14/08/2020
All you need to know about the death penalty and right to life
Does a death penalty violate the right to life?
The debate surrounding the abolition of the death penalty dates back to the 1980s. In 1994, the United Nations General Assembly considered a resolution on the restriction/abolition of death penalty. Some countries opposed it. The countries against the abolition state that death penalty is not a human right issue and therefore should not be a subject of discussion under human rights. They argue that there ought to be retribution for very serious crimes, such as murder. In making this argument, they drew inspiration from scriptural injunction prescribing that the man who kills another should himself be killed.
The abolitionist group maintained that death penalty is a terminal punishment, and argued that there would be perversity of justice where the sentence has been carried out and new evidence subsequently emerges which exonerates the “now dead person”. In the US for example, over a hundred persons have been released from death row since 1973 due to availability of new evidence which exonerated them. What if they had been executed?
It is the further reasoning of the abolitionist that, most countries prescribe a death sentence for other non-serious crimes – adultery, blasphemy, political crimes etc. and maintained that there is the possibility that some corrupt government officials and legislators may set their own standards of crimes punishable by death.
Till date, there is no consensus among nations on the abolition of the death penalty.
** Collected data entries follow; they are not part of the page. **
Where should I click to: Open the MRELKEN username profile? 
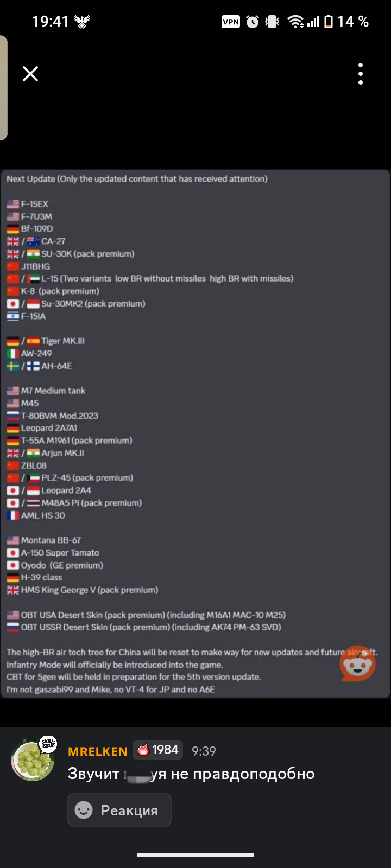98,751
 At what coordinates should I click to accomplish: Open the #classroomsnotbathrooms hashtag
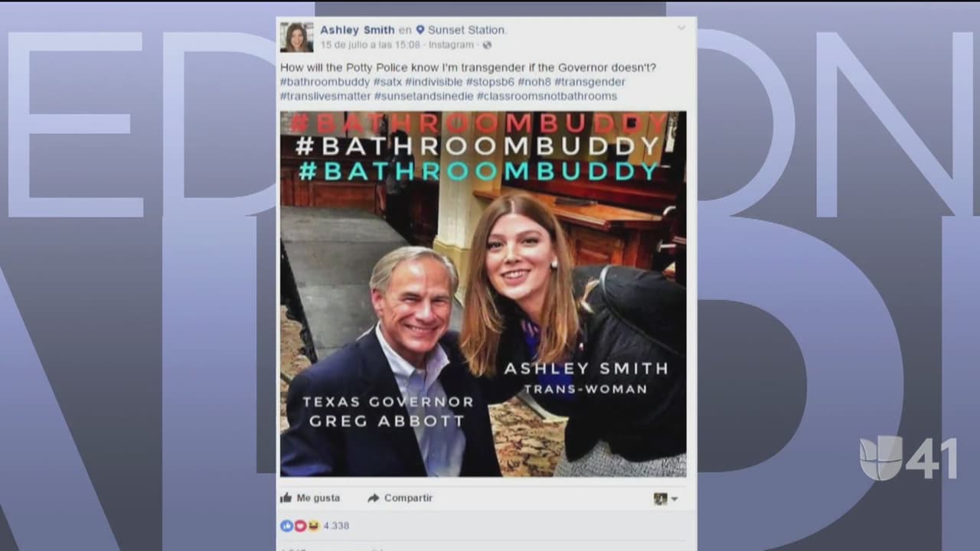click(547, 96)
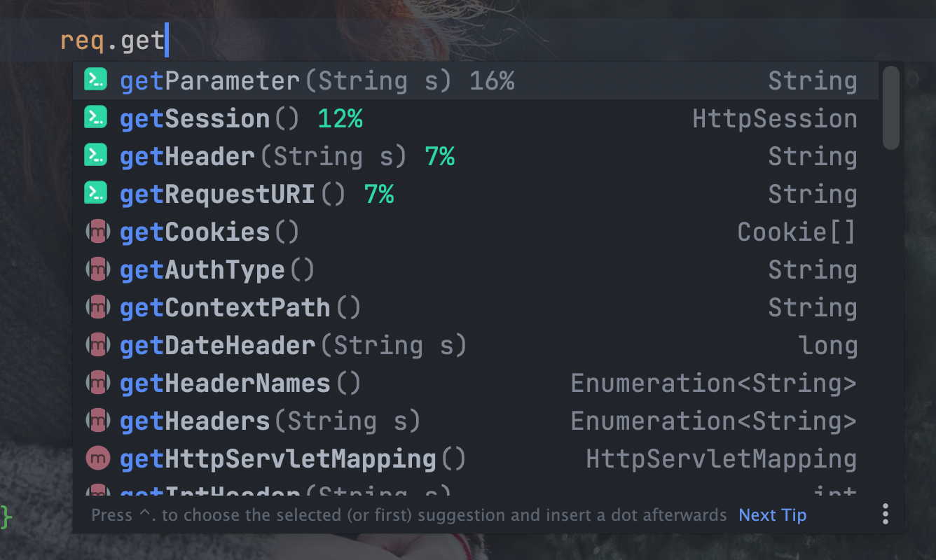Viewport: 936px width, 560px height.
Task: Click the getAuthType method icon
Action: coord(97,270)
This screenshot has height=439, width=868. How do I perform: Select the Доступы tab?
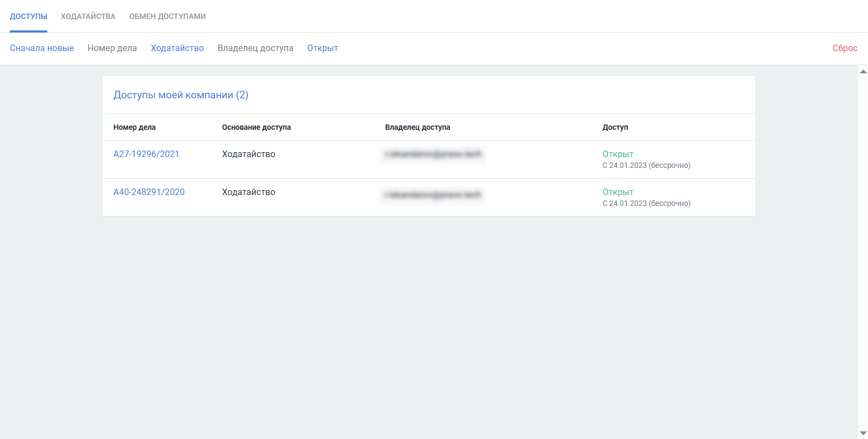28,16
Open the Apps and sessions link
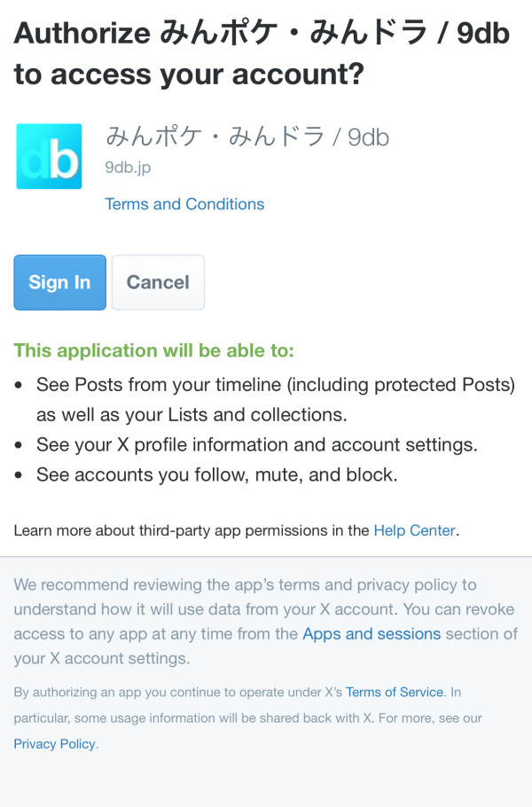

What the United Nations has done is to establish safeguards guaranteeing the protection of the rights of those facing the death penalty.
For example,
1. the death penalty can only be imposed if prescribed by law at the time of the commission of the offence
2. persons below 18 cannot be sentenced to death
3. the death penalty can only be imposed where there is clear and convincing evidence that the accused committed the offence.
The position in Nigeria
Section 33(1) of the 1999 Constitution provides that every person has a right to life, and no one shall be deprived INTENTIONALLY of his life…
The word ‘intentionally’, suggests that right to life is not absolute in Nigeria. A further reading of the section gives us the exception
“save in ex*****on of the sentence of a court in respect of a criminal offence of which he has been found guilty in Nigeria”
In other words, the right to life ceases to have meaning immediately one is convicted of crime with death penalty as punishment.
Furthermore, Section 33(2) of the Constitution states that
“a person shall not be regarded as having been deprived of his life in contravention of this section, if he dies as a result of the use, to such extent and in such circumstances as are permitted by law, of such force as is reasonably necessary
a. For the defence of any person from unlawful violence or for the defence of property
b. In order to effect a lawful arrest or to prevent the escape of a person lawfully detained
c. For the purpose of suppressing a riot, insurrection or mutiny
Therefore, where a person dies in any of the above circumstances, it cannot be said that his right to life was breached.